Herein, we identified a new intron heterozygous mutation in TSC2 (c.600-145 C > T) in a Chinese TSC pedigree, which was not reported before. The mutation type will lead to a novel variable splicing site, which might be associated with abnormal function of TSC2 protein.

Alternative splicing is a biological process of post-transcriptional RNA processing whereby the single gene can encode various distinct transcripts, which increases the diversity of mRNAs expression32,33. It is showed that alternative splicing can regulate binding between proteins, between proteins and membranes and between proteins and nucleic acids33. It is reported that the aberrant regulation of alternative splicing leads to human disease34,35,36,37,38,39,40,41,42. In addition, alternative splicing also plays roles in brain development and is involved in several neurological diseases43. Torrado et al.44 reported a novel intronic mutation (the c.2678-15 C > A variant), within intron 22 of the FBN1 gene, in a Marfan syndrome (MFS) patient with aortic dilatation. The c.2678-15 C > A variant disrupts normal splicing of intron 22 leading to frameshift, premature termination codon, and finally haploinsufciency of the FBN1 functional protein. In Lynch syndrome families45,46, c.[2635-3 T > C;2635-5 C > T] MSH2 mutation, located in intron 15, caused a significant reduction of MSH2 mRNA expression via altering the correct mRNA processing, suggesting a pathogenic role for the variant. Cariola F. et al.46 also described the variant c.2635-2 A > G in intron 15 of the MSH2 in with three members of a family manifesting the Lynch syndrome, which affects the splice site consensus sequence, and result in the absence of MSH2/MSH6 heterodimer protein. Yu et al. reported that the variant c.772 + 27 G > C in intron 6 of ACVRL1gene in a Chinese family with hereditary hemorrhagic telangiectasia (HHT) presents a decreased expression of ACVRL1 mRNA and protein in affected HHT2 patients47. Therefore, we speculated that the intron heterozygous mutation in TSC2 (c.600-145 C > T) may affect the expression of the TSC2-encoded protein tuberin through alternative splicing.

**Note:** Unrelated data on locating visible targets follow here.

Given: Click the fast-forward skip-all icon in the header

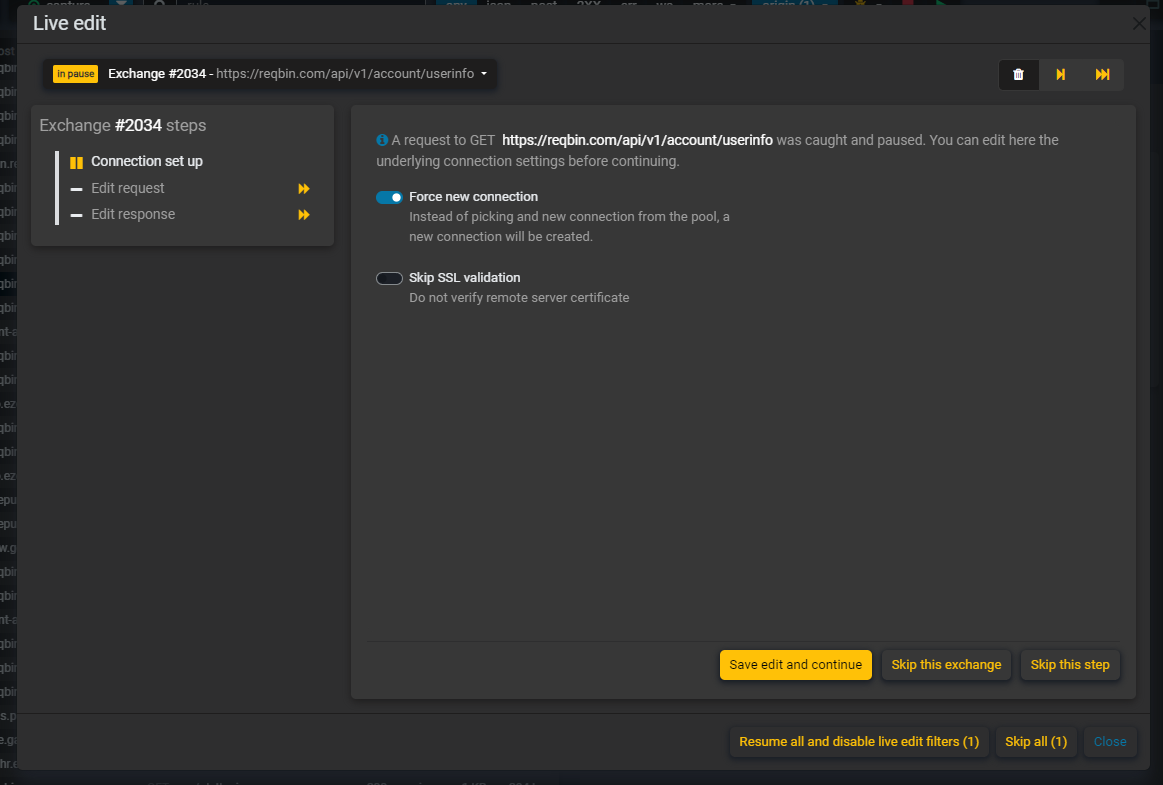Looking at the screenshot, I should (1101, 74).
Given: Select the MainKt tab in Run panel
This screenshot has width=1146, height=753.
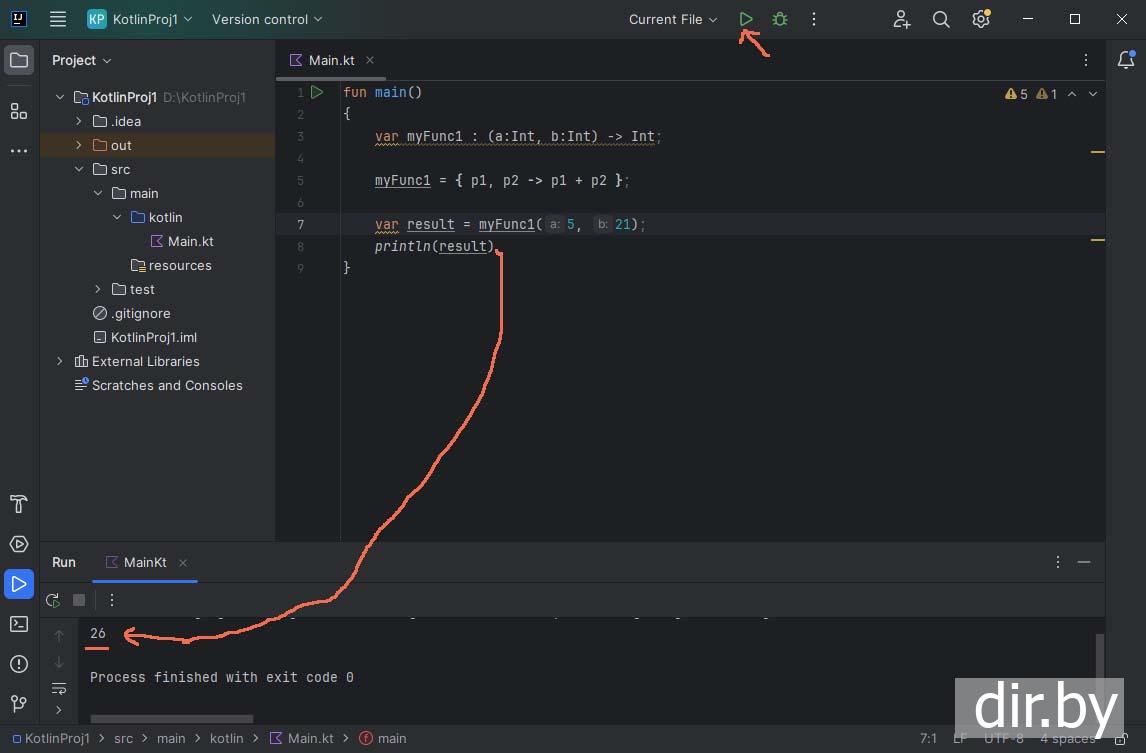Looking at the screenshot, I should [144, 562].
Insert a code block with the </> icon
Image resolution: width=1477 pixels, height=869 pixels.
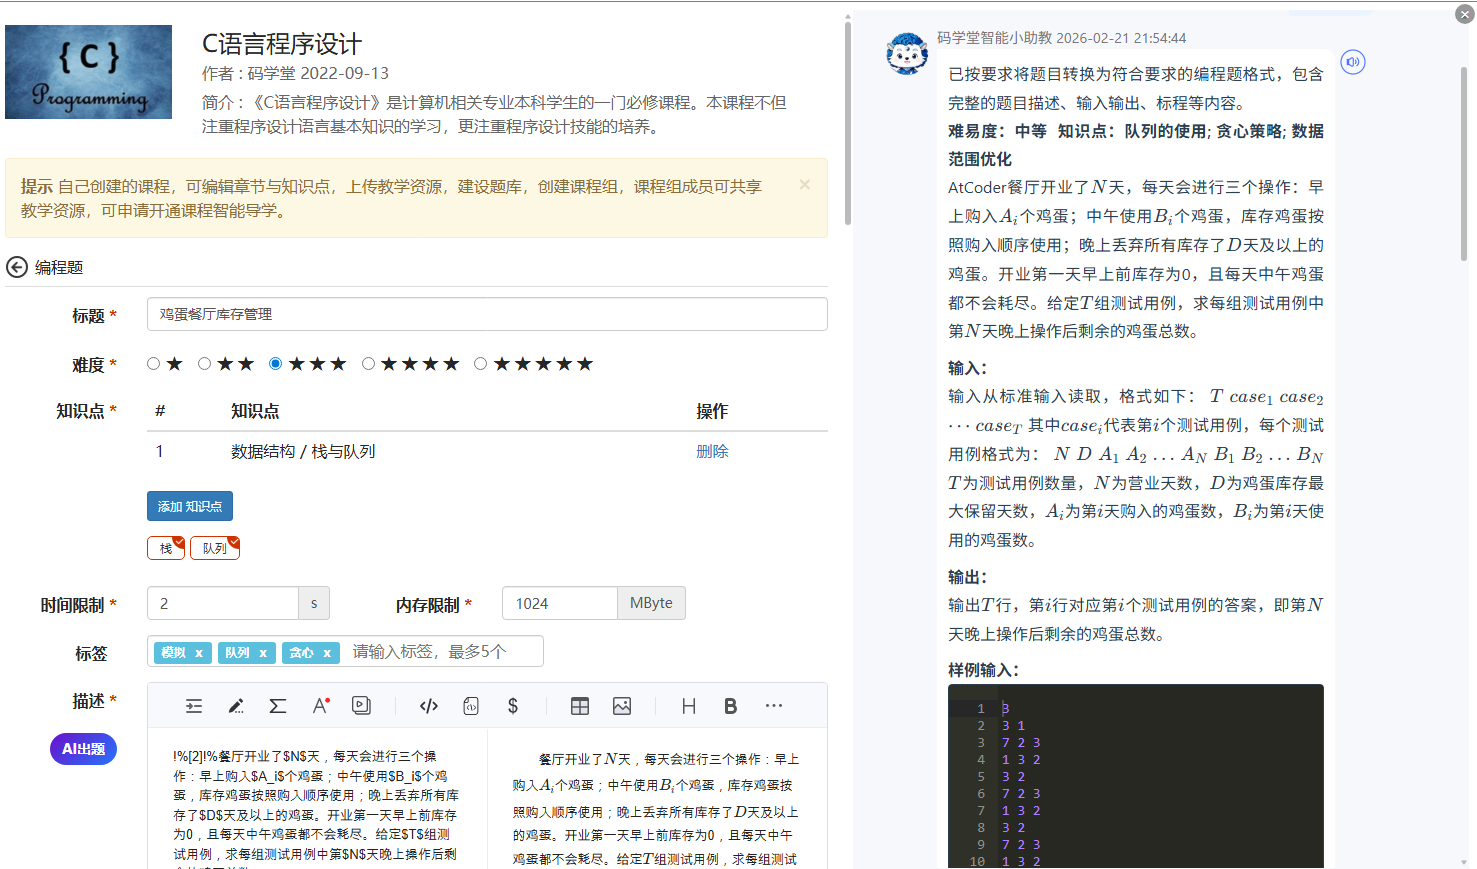tap(429, 706)
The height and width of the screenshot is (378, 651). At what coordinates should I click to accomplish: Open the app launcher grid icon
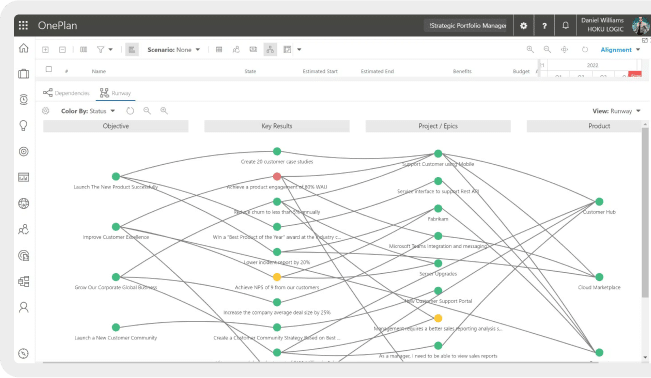tap(23, 25)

It is indicated that patients with TSC2 mutations tend to have an earlier onset, more severe cognitive deficits and higher frequency of seizures46. Northrup H. et al. found that the clearly inactivating TSC2 mutation was considered as sufficient evidence for TSC diagnosis, even in the absence of clinical signs47. Therefore, mutation analysis of the TSC2 genes in both suspected and definite TSC patients is important in genetic counselling. Our result may be helpful in the diagnosis and genetic counseling of TSC.

In summary, TSC is a complex disease with significant genetic heterogeneity. We demonstrated the presence of a novel intron heterozygous mutation c.600-145 C > T in TSC2 in the affected individuals, which may potentially contribute to TSC susceptibility. However, there is a limitation of our study. We didn’t perform the pathogenic mechanism study of identified mutation in TSC2. The animal model or cell culture experiments are needed to further investigate the potential biological function of TSC2.